Le coût de la vie : l’enjeu numéro un
Dans tous les sondages, c’est la préoccupation numéro un des Québécois. Le prix de l’épicerie, les loyers, l’essence, les assurances — tout a augmenté plus vite que les salaires. Et les électeurs veulent des réponses concrètes, pas des promesses vagues.
Le parti au pouvoir devra défendre son bilan économique. L’opposition promettra des baisses d’impôts, des gels de tarifs ou des subventions ciblées. Mais la vraie question est : qui a le plan le plus crédible pour améliorer le pouvoir d’achat des familles québécoises sans faire exploser le déficit?
Les jeunes électeurs, particulièrement touchés par la crise du logement, pourraient être un facteur déterminant. Un parti qui propose des mesures audacieuses pour le logement abordable pourrait capter un vote significatif chez les 18-35 ans.

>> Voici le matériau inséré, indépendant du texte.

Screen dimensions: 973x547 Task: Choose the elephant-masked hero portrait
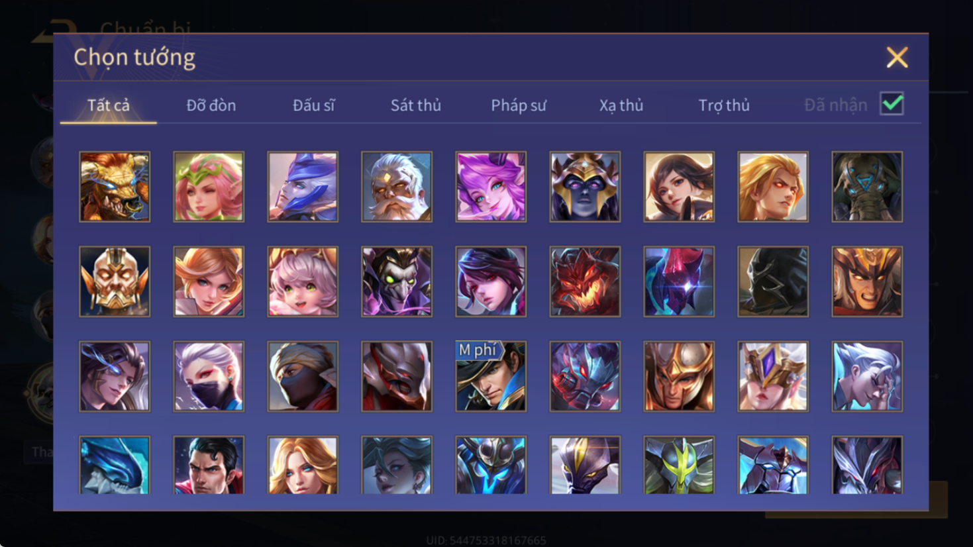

Sur le même sujet : Découvre aussi Immigration au Québec : les positions des partis pour 2026 et François Legault quitte : l’héritage controversé du premier ministre sortant.

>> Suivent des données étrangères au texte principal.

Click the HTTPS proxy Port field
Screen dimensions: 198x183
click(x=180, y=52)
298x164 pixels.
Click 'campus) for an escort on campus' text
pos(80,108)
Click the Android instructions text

La santé : l’éternel chantier
Le système de santé québécois est en crise. Des temps d’attente records aux urgences, un manque chronique d’infirmières et de médecins de famille, et des travailleurs de la santé épuisés qui quittent la profession en masse. La réforme Santé Québec — la dernière tentative en date de réorganiser le réseau — est encore jeune et ses résultats sont contestés.
Les promesses en santé sont faciles à faire et difficiles à tenir. Mais les électeurs qui attendent 12 heures à l’urgence de l’Hôpital Maisonneuve-Rosemont ou qui n’ont toujours pas de médecin de famille après 5 ans d’attente veulent plus que des promesses. Ils veulent des résultats.
L’environnement et l’énergie
Le Québec se positionne comme un leader en énergie propre grâce à Hydro-Québec, mais les défis environnementaux sont énormes. Le projet de loi sur l’eau potable, la gestion des zones inondables, la protection des milieux humides et la transition des transports vers l’électrique sont tous des sujets chauds.
Le troisième lien Québec-Lévis continue de diviser. Les partis de la grande région de Québec y voient un enjeu électoral majeur, tandis que Montréal se préoccupe davantage du financement du transport en commun et de l’extension du réseau de métro.
L’éducation et la pénurie de main-d’œuvre
Le Québec manque de monde partout. Enseignants, infirmières, travailleurs de la construction, cuisiniers, chauffeurs — la liste est longue. L’immigration est une partie de la solution, mais elle est devenue un sujet politiquement chargé.
Comment concilier les besoins économiques avec la capacité d’intégration? Comment former les travailleurs québécois aux emplois de demain tout en comblant les pénuries d’aujourd’hui? C’est un casse-tête que tous les partis devront aborder avec nuance — ce qui est pas gagné d’avance en campagne électorale.
La question nationale… encore?
La souveraineté est pas en tête des priorités des électeurs selon les sondages, mais elle plane toujours en arrière-plan de la politique québécoise. Le Parti Québécois tente un retour, et la question de l’identité québécoise — langue française, laïcité, immigration — continue d’alimenter les débats.
Le français, surtout, est devenu un enjeu mobilisateur. Le recul du français à Montréal préoccupe une majorité de Québécois, tous partis confondus. Un parti qui propose des mesures fortes et crédibles pour protéger la langue française pourrait marquer des points importants.
Ce qu’il faut surveiller
Les débats des chefs seront cruciaux — c’est souvent là que les perceptions se cristallisent. Le vote stratégique, phénomène récurrent au Québec, pourrait encore une fois brouiller les cartes. Et le taux de participation des jeunes, historiquement faible, pourrait faire la différence dans plusieurs circonscriptions serrées.
Une chose est sûre : cette élection sera serrée, passionnante et déterminante pour l’avenir du Québec. Informe-toi, compare les plateformes, et surtout, va voter le 5 octobre. C’est ton droit et ta responsabilité.